Hükmen harbî sayılan tüccarlar, kendileri veya malları için özel
bir izin almadan, mallarını İslâm ülkesine ihraç edemezler. Anlaşmalı
tüccarlar ise, onlarla bizim aramızda yapılmış olan anlaşmalar
çerçevesinde hareket ederler. İslâm Devleti'nin tebasından olan tüccarlar,
İslâm beldelerinin ihtiyacı olan ve stratejik olan malları,
maddeleri ihraç edemezler. Sahibi bulundukları herhangi bir malı ülkeye
ithal etmekten de men edilmezler.
İsrail gibi bizimle aralarında fiilî harb hükümleri geçerli olan ülkelerle
yapılan alış-veriş hükümleri yukarıda belirtilen hususlardan
istisna edilir. İster ticarî olsun, ister ticarî olmasın onlarla
cereyan eden bütün ilişkiler, bilfiil Dâr-ül Harb hükümlerine göre
olur.
60- İslâm ülkesinde yabancı malların üretilmesi ve
pazarlanması men edildiği gibi, herhangi bir yabancıya imtiyazların
verilmesi de yasaklanır.
61- İslâm Devleti'nin Devletlerarası Para Fonu'na ve
Dünya Bankası'na ortak olması caiz değildir. İslâm Devleti;
Devletlerarası Para Fonu ve Dünya Bankası'ndan faydalanarak
devletin, malî, iktisadî ve parasal durumunu düzeltme girişimlerinde
bulunamaz. Çünkü böyle bir girişim İslâm Devleti'ni, zarara
sokabileceği gibi, devletin parasına ve ekonomisine de büyük bir
darbe indirir. Çünkü bu kuruluşları Amerika, ticaret ve parası
ile dünyaya hükmetmek amacıyla kullanmaktadır.

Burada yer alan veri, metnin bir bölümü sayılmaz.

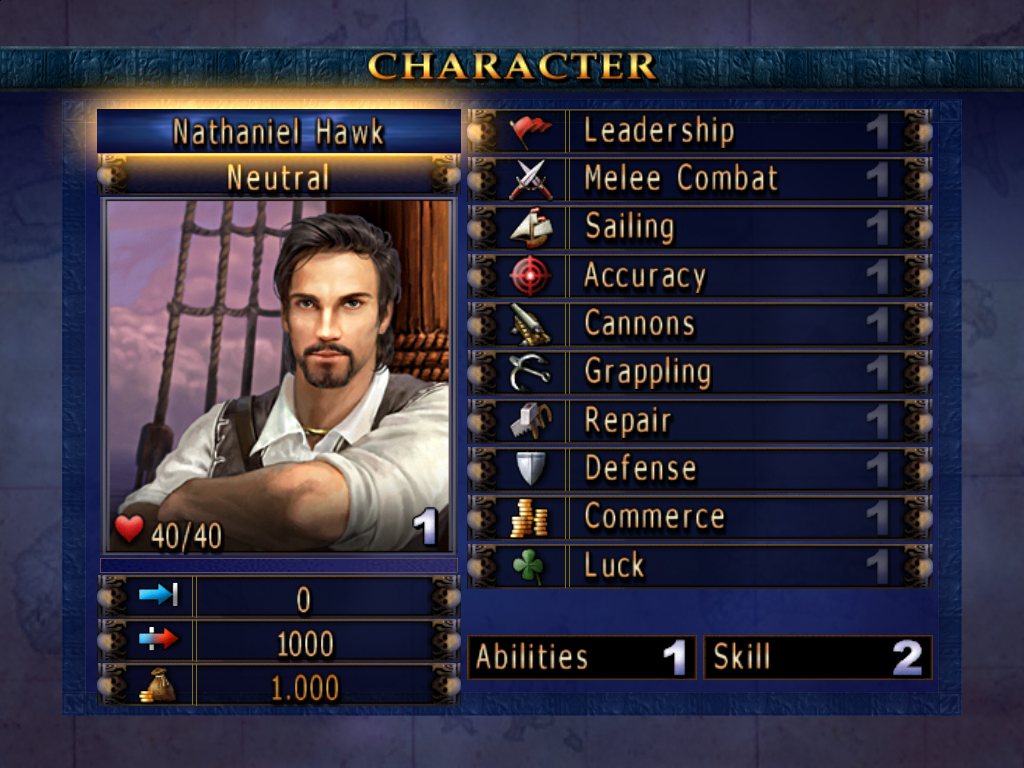Click the saw and hammer Repair icon

pos(530,421)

Yine bunun gibi İslâm Devleti'nin; parasının değerini korumak,
iktisadî durumunu düzeltmek ve kendi projelerini geliştirmek amacıyla
yabancı devletlerden ve malî müesseselerden borç alması helâl
değildir.
Zira böyle bir durum başta devlet olmak üzere, onun parasını, iktisadî
yapısını ve egemenliğini tehlikeye düşürür. Çünkü yabancılardan
borç almak, ülkenin fakirleşmesine yol açabileceği gibi,
ekonomisine ve parasına da darbe indirir. Bu durum devletin borcunu
kat kat artırarak onu zayıflattığı gibi, kâfir devletlerin borçlanma
yoluyla İslâm Devleti'ni nüfuzu altına almasına bir vesile olur.
Bu ise, onun egemenliğini zedeler ve iradesini de ipotek altına alır.
Oysa böyle bir durum şer'an caiz değildir. Çünkü bu, harama bir
vesiledir. Harama götüren vesile ise haramdır. Ayrıca bu borçlanma
işi, ancak faizle mümkündür. Faiz ise haramdır.
Ürdün, Mısır, Türkiye, Sudan ve bunun dışındaki yabancı kâfir
devletlerden borç para almalarını kendilerine reva gören
devletlerin durumuna basit bir şekilde baktığımızda; bu
devletlerin ekonomilerinin iyileşmediğini, porojelerinin başarıya
ulaşmadığını, paralarının kıymetini korumadığını, fakirliğe
çare bulamadıklarını görürüz. Tam tersine bunların; paralarının
değeri alt üst olmuş, fakirliği daha da artmış, ekonomisi çökmüş,
porojeleri başarısız olmuş, borçları katlanarak artmış,
iradeleri ise, Uluslararası Para Fonu ve Dünya Bankası'na
ipoteklenmiştir. Bu ise, borç veren devletlerin borçlanan devletler
üzerindeki nüfuzunu artırmış ve egemenliklerinin ortadan kalkmasına
sebeb olmuştur.
62- Sanayide aslolan ferdî mülkiyettir, kamu mülkiyeti
ve devlet mülkiyeti değildir. Zira, Resulullah (SAV) bir yüzük ve
bir minber yaptırmak istediği zaman bunların herbirisini ferdî mülkiyet
olarak bir işyerine (fabrikaya) sahib olan birisine yaptırmıştır.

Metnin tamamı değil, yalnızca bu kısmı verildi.